- [REQUIREMENTS]
Please quote the data below word for word, starting with the line that contains "Toggle the hamburger" and continuing through the end of the data.

- [THE RECORDS]
:::::
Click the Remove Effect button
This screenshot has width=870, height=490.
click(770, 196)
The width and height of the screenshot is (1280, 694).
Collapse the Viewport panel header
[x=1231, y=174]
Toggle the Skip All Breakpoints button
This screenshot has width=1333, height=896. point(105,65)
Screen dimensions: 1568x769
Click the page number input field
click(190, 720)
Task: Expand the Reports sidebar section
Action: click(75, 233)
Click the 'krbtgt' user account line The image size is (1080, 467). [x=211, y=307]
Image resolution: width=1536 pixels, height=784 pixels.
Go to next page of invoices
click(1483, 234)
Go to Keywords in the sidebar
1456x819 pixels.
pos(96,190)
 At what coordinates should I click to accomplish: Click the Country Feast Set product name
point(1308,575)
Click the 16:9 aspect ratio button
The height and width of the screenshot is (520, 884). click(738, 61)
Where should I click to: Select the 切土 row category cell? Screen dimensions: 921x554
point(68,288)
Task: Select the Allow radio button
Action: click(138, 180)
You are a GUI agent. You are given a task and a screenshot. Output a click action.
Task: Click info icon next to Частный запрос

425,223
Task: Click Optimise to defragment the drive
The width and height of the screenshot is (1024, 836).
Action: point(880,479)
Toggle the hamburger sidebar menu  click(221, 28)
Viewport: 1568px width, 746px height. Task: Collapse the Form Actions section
:::::
- [THE OUTPUT]
Toggle the hamburger sidebar menu  click(221, 28)
Viewport: 1568px width, 746px height. Task: Collapse the Form Actions section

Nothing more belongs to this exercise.